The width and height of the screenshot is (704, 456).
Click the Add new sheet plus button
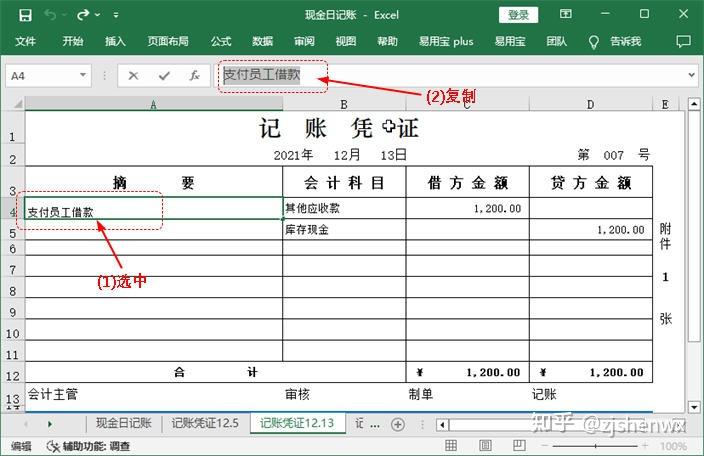(397, 424)
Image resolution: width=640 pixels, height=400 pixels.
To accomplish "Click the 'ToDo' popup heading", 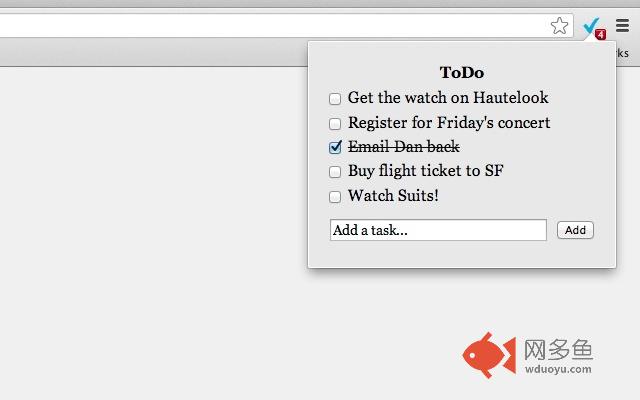I will tap(462, 72).

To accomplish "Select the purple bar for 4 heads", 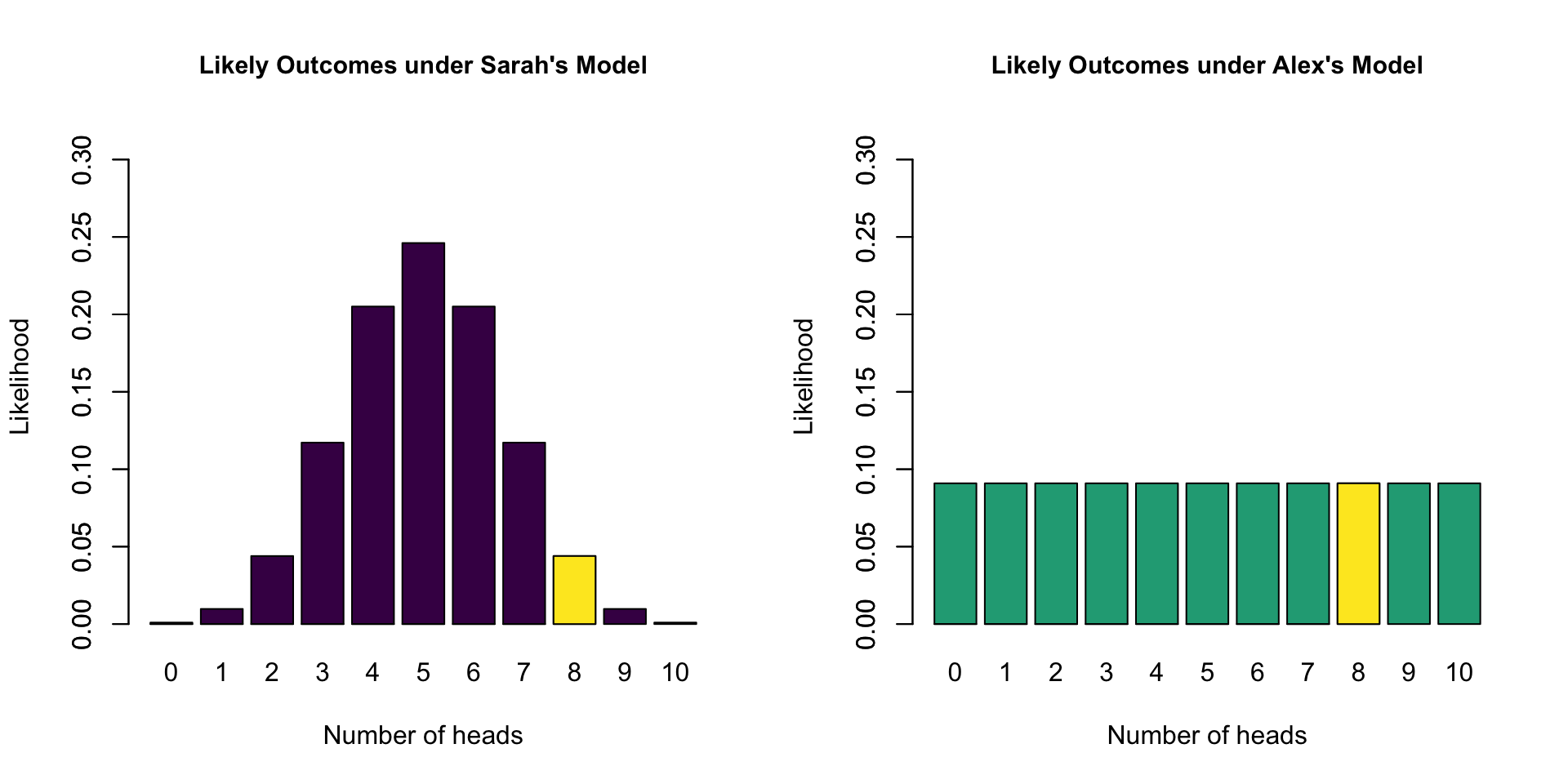I will [x=372, y=465].
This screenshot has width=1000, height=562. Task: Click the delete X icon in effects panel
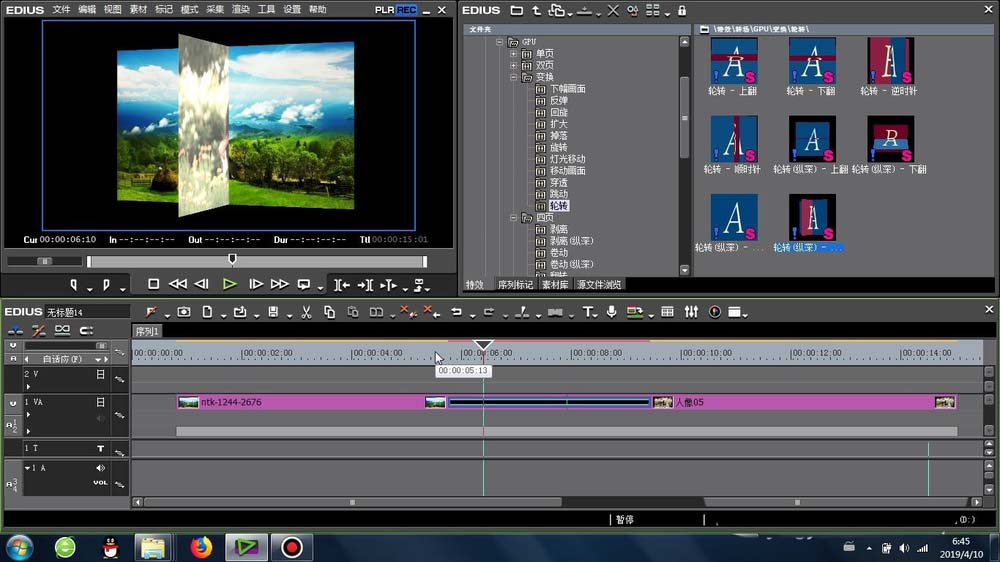tap(613, 10)
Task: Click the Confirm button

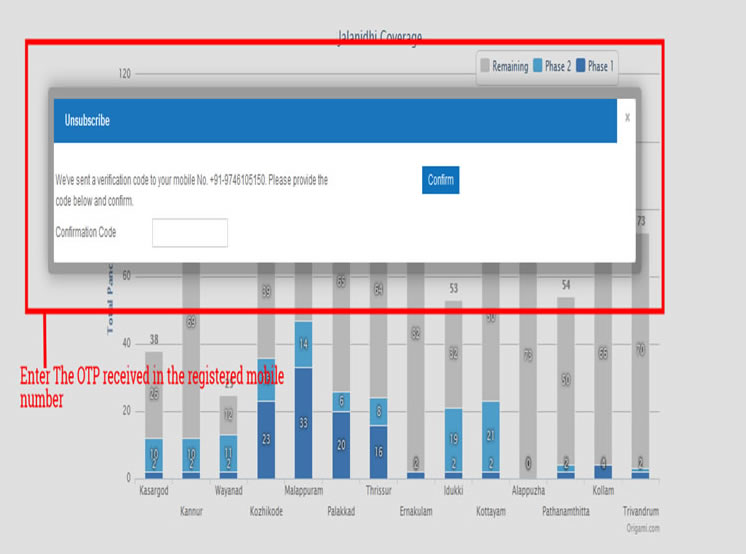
-=-=-=-=-
**WHAT IS NEEDED**
Copy nothing outside the span: please output the lines from the one with "This screenshot has" through the end of the entries above, and skip the pictures.

**RESULT FOR THIS TASK**
This screenshot has width=1000, height=562. Task: Click the delete X icon in effects panel
tap(613, 10)
Task: Click the Confirm button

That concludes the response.